I would love to say that all the visits we had over the last four years were different, but they weren’t. He was distant, his eyes hollow and cold. The Lip I knew was nowhere to be found when I was with him. But he was in prison, and I couldn’t imagine what that was like. I was told a couple of times visits were not an option because Lip was in trouble. Not to mention he had extended time added to his sentence because he killed a man in self-defense. The ol’ ladies took me in as one of their own, and I loved them for it. Prison wasn’t only rough for Lip, but for me, too. Living among the MC, a rougher side of me escaped. When one of them was in trouble, I was there standing behind them, ready to throw down. To say the least, my soul had become corrupted for my new family, but being alone for years can make anyone angry. I was mad, I was sad, I was lonely, and I took it out on anyone I could. Before, I saw a baseball bat as something you did to pass time—little league, even. Now when I see a bat, I wonder whose kneecaps I’m about to crack, and If I should use aluminum or wood.

Who knows, maybe this side of me would have come out eventually. I wasn’t exactly raised in the best upbringing, after all. I asked God to feel my pain that day I met Lip, and he must have listened and placed me where I’d be accepted. With the outlaws, where I belong.

***

Staring at the keys in my hand, my heart races when I think about the thought that has been plaguing my mind for several months. Piper. My daughter. Seeing her. I want to see her just once, know that she’s alive and doing well. Years have gone by and yet every day I think about her. Think about telling the club, and think about telling Lip, but I don’t. I don’t tell anyone. Not because I don’t want to, but because I’m scared. Lip is not the man I knew. He’s distant since he’s been in prison; he doesn’t say much when I see him, and hardly writes back anymore. He’s breaking in there. Prison is making him hard and constantly on-guard. Lip has two more years in that hellhole, and every day seems longer without him.

I tell him every time I talk to him that I’m here, waiting for him, staying strong for him. Just like the ol’ ladies told me to. They said those are the main things a man locked up wants to hear. Hell, they’re the main things I want to tell him.
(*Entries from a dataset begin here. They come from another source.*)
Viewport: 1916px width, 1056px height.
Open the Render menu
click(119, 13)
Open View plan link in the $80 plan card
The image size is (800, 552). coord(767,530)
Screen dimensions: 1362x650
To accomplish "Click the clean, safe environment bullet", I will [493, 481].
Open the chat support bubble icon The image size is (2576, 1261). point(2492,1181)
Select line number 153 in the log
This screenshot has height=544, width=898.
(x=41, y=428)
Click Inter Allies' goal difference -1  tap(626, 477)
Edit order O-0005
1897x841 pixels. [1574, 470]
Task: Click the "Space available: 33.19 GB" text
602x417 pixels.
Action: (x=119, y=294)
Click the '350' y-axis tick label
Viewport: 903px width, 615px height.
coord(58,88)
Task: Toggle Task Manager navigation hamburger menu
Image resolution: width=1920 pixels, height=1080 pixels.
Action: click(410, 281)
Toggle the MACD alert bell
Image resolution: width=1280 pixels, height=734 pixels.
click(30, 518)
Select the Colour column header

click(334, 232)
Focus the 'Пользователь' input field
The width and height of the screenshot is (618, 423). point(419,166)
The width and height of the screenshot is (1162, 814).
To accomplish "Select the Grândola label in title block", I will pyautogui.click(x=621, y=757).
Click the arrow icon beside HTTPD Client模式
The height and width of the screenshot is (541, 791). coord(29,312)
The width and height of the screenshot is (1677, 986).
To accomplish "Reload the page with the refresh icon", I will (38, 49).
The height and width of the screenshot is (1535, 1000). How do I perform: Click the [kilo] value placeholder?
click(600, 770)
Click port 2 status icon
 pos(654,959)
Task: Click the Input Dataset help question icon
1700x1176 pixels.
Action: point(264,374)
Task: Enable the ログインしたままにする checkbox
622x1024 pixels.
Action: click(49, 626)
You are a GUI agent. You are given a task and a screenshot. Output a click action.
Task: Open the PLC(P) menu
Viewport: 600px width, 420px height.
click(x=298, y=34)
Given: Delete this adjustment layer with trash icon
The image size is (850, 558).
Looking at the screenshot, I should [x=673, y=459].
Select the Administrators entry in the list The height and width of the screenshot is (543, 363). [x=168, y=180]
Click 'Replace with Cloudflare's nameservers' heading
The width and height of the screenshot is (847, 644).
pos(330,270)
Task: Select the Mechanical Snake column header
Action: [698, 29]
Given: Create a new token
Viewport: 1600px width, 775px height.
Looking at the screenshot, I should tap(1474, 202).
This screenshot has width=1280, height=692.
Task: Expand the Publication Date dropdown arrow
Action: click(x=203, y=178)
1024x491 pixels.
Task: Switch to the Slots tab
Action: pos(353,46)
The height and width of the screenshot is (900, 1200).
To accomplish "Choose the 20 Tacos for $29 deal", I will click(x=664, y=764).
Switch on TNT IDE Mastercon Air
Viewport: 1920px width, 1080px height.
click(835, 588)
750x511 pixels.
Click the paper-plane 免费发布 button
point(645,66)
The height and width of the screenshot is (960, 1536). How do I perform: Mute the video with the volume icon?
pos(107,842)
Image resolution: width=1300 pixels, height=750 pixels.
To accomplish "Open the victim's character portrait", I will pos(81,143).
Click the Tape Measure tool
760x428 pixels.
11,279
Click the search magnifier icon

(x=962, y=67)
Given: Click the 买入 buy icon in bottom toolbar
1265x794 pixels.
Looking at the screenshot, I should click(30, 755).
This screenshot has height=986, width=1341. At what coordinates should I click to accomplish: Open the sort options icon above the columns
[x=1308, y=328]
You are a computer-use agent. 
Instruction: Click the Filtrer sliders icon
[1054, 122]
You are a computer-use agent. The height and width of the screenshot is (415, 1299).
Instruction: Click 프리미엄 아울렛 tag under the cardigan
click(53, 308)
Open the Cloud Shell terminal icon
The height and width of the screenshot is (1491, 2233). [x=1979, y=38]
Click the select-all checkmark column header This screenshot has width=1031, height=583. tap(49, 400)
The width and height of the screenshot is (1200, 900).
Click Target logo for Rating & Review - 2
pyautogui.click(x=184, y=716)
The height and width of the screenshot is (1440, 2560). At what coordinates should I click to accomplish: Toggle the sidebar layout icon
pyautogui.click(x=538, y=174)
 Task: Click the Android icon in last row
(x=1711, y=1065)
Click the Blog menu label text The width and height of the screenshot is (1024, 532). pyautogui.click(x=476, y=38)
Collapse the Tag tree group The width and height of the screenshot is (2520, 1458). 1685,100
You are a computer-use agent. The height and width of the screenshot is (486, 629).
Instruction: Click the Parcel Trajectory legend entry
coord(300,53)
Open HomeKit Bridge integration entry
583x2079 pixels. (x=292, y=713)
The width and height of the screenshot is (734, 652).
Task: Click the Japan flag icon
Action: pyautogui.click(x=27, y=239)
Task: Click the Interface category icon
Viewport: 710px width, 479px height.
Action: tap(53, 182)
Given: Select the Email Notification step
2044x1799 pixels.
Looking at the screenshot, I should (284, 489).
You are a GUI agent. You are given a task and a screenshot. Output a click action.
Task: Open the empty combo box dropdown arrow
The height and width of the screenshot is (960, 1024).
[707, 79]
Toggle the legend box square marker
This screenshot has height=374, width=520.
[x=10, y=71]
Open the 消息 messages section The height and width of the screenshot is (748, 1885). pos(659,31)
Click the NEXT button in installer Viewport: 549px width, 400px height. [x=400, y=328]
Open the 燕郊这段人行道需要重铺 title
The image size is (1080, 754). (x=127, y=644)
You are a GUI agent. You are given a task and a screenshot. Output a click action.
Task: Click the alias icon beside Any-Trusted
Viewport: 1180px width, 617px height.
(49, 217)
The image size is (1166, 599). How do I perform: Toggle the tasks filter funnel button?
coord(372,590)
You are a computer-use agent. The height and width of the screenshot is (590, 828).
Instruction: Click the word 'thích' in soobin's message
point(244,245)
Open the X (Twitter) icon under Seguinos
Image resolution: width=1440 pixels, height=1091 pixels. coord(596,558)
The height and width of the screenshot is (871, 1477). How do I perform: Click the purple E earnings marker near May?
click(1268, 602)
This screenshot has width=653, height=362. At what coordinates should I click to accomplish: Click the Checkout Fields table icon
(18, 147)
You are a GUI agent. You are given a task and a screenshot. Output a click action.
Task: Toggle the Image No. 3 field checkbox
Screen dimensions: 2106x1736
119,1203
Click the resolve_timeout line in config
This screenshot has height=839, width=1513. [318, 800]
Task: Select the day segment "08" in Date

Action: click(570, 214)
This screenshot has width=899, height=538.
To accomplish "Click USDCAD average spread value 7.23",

But even with the club having my back, inviting me to functions and making me one of their own, I feel a piece of my soul missing. Piper is missing. Lip is missing. Therefore, I am missing.

“I could just drive by,” I mutter to myself. Just drive by and see that the trailer park is still there, see the house Eric lives in—or used to live in, because who knows if he’s even still there.

I bite my bottom lip and step out the front door. Just a drive-by; nobody will even recognize me. I get into my car, pull my hair into a white baseball cap I found in Lip’s closet, and put on some sunglasses. I flip down my sun visor and look at myself in the mirror. It’ll work.